MOSAIC Random Worker



The MOSAIC Random Worker is MOSAIC’s lightweight baseline agent for multi-agent and single-agent environments. It selects actions without any learned policy, providing a performance floor for comparison against RL, LLM, and human decision-makers.

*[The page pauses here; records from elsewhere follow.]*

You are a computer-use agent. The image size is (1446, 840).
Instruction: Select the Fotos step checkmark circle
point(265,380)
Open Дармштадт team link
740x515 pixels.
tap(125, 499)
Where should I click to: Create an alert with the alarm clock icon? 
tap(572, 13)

The worker supports three action-selection behaviors; random (uniform sampling), noop (always action 0), and cycling (round-robin through the action space), making it useful for sanity checks, environment debugging, and establishing baselines in heterogeneous experiments (e.g., RL + LLM teammates vs Random opponents).

Paradigm

Baseline agent (single-agent and multi-agent)

Task Type

Random baseline, noop baseline, cycling baseline

Behaviors

random (uniform), noop (action 0), cycling (round-robin)

Environments

All Gymnasium-compatible: MiniGrid, BabyAI, MosaicMultiGrid, Atari, FrozenLake, Taxi, Blackjack, MeltingPot, PettingZoo, and more

Execution

Subprocess (autonomous or interactive step-by-step)

GPU required

No

Source

3rd_party/mosaic/random_worker/random_worker/

Entry point

random-worker (CLI)

Overview

The MOSAIC Random Worker provides a zero-intelligence baseline for any Gymnasium-compatible environment. It requires no training, no API keys, and no GPU, just point it at an environment and it will select actions according to one of three simple strategies.

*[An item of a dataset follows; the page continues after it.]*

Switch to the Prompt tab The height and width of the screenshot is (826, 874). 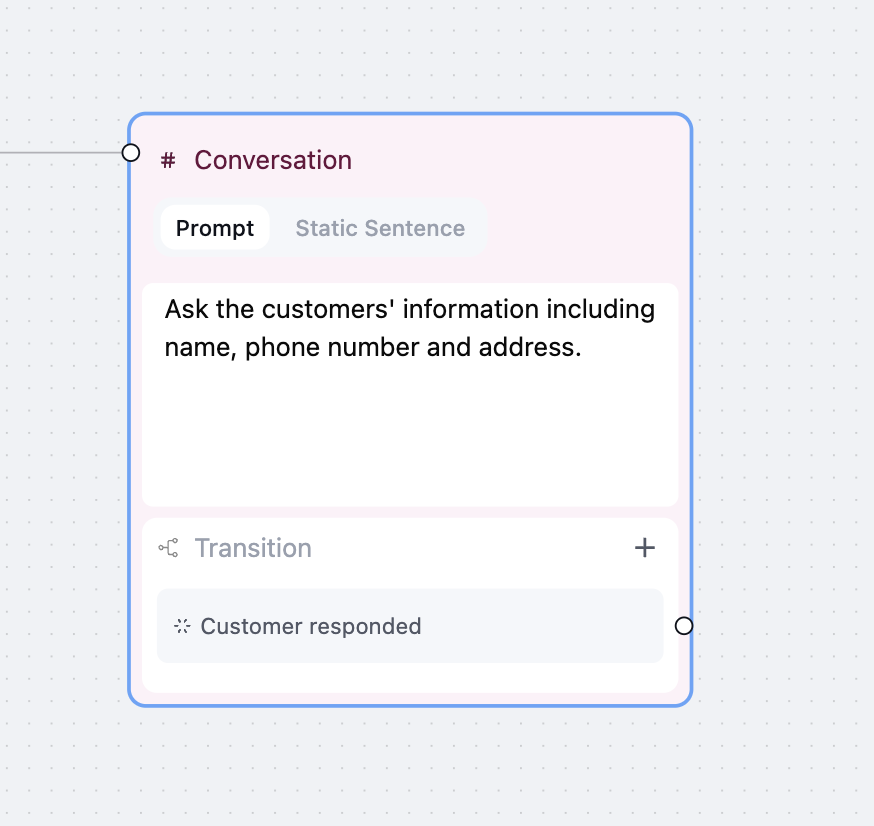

This enables several research workflows:

  • Baseline comparison: Measure how much better a trained RL policy or LLM agent performs compared to random play.

  • Environment debugging: Verify that environments, rendering, and telemetry pipelines work end-to-end before deploying expensive workers.

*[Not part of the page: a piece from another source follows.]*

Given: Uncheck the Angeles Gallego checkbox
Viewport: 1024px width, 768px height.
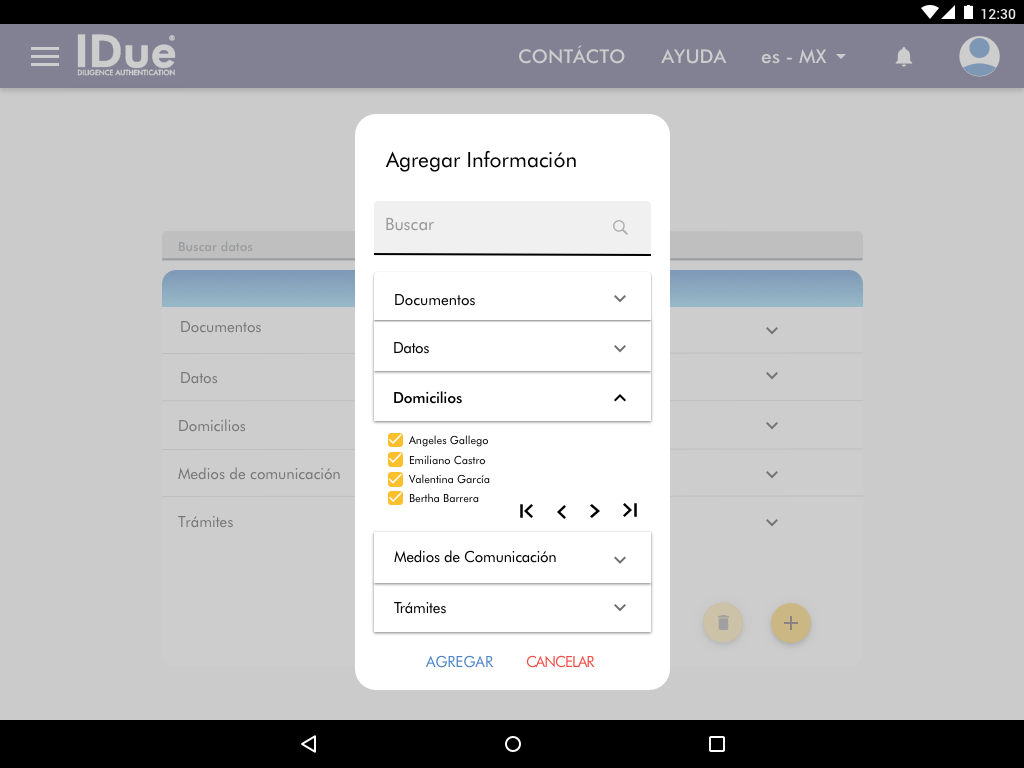Looking at the screenshot, I should click(395, 440).
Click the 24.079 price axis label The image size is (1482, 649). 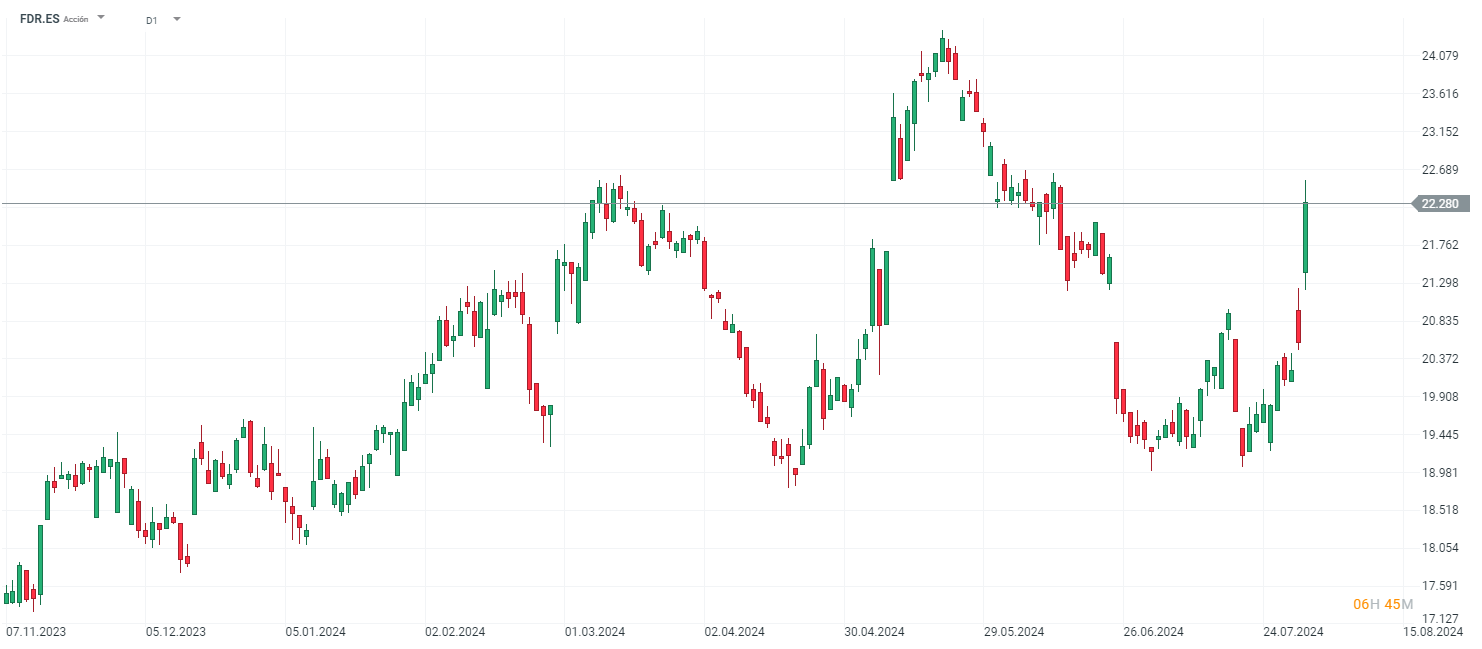[x=1440, y=56]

  • Heterogeneous experiments: Fill opponent or teammate slots with random agents in mixed-paradigm evaluations (e.g., RL team vs Random team).

Key features:

  • 3 action behaviors: random (uniform sampling), noop (always still), cycling (round-robin)

  • Automatic action space resolution: creates a temporary env to detect Discrete(N)

  • Multi-agent support: handles Dict action spaces (MosaicMultiGrid Soccer, Basketball, etc.)

  • Dual runtime modes: autonomous (batch episodes) or interactive (GUI step-by-step)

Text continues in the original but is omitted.